Vatakrama kapalbhati (Air cleansing)
- Sit in a comfortable meditative pose.
- Close the eyes and relax, keeping the spine erect.
- Place the hands in either jnana or chin mudra.
- The body must be relax and steady (kaya sthairyam).
- Inhale deeply and perform 50 fast respirations through both nostrils placing more emphasis on exhalation. Inhalation should be short.After the last exhalation, inhale deeply through the nose and exhale quickly through the mouth, slightly pursing the lips.
- With breath retention, perform jalandhara , moola, and uddiyana simultaneously.

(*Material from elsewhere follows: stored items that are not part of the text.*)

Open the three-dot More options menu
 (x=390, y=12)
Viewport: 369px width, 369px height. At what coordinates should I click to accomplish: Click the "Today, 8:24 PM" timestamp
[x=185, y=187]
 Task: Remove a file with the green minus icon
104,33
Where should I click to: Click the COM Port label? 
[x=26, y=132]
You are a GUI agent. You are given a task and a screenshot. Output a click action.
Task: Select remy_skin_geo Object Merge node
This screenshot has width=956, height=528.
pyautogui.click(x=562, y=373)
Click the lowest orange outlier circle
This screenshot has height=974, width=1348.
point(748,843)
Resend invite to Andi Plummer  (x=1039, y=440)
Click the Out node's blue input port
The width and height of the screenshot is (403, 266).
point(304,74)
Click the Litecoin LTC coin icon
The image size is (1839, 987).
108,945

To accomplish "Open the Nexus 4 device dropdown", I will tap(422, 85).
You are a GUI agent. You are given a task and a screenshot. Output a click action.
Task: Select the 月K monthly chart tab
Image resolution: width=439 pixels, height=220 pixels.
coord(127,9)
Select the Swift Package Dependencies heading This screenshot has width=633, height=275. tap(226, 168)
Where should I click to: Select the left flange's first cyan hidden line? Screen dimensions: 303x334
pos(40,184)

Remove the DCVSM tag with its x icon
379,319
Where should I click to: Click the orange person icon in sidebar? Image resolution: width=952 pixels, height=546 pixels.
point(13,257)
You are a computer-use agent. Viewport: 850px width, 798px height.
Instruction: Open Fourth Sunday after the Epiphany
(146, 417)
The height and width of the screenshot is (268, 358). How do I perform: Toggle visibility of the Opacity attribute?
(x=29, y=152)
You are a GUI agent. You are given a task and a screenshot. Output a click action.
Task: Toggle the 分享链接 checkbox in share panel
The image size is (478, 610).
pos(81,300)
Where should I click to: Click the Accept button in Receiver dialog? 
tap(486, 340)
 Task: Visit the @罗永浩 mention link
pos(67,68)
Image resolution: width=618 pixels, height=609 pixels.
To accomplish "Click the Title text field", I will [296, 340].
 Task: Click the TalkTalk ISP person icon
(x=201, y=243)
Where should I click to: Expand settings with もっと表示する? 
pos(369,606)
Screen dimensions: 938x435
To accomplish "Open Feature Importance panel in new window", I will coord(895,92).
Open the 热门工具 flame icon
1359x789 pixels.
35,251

- Maintain breath retention and the bandhas for as long as possible and count the duration.
- Before inhaling, release moola bandha, uddiyana and jalandhara in this order.
- Inhale slowly through the nose while raising the head. Practice 3 rounds of 50 breaths.
- When you have perfected this practice, you can gradually increase it to 5 rounds. You must set a goal to practise 100 breaths per round within 35 days.
Vyutkrama kapalbhati (Sinus cleansing)
- Get a bowl of warm saline water.
- Lean forward, scoop the water up in the palm of the hand and sniff the water in through the nostrils.
- Let the water flow down into the mouth and then spit the water out from the mouth.
- Practice in this way several times.
Relax while sucking the water in and feel no fear. If there is pain in the nose during the practice, it usually means that the water contains either too little or too much salt.
Sheetkrama kapalbhati (Mucus cleansing)
Sheetkrama is the reverse of vyutkrama.
- Take a mouthful of warm, salty water in the mouth.
- Push it up through the nose and let it flow out of the mouth.
- Make sure to remove all water from the nose.
These practices clear the frontal lobe of the brain by speeding up the blood flow. It also stimulates pranic flow in the same region.
Frontal brain cleansing cleans out the lungs. Also, it improves their elasticity and makes oxygen-carbon dioxide exchange more efficient. Moreover, it also massages and improves the functioning of the digestive organs.
The Gheranda Samhita states that not only do these practices rid the sinuses of old mucus, but they make one attractive and prevent the ageing process from occurring. Kapalbhati helps relax facial muscles and nerves. It rejuvenates tired cells and nerves, keeping the face young, shining and wrinkle-free.
Frontal brain cleaning practices wake up and energize the mind.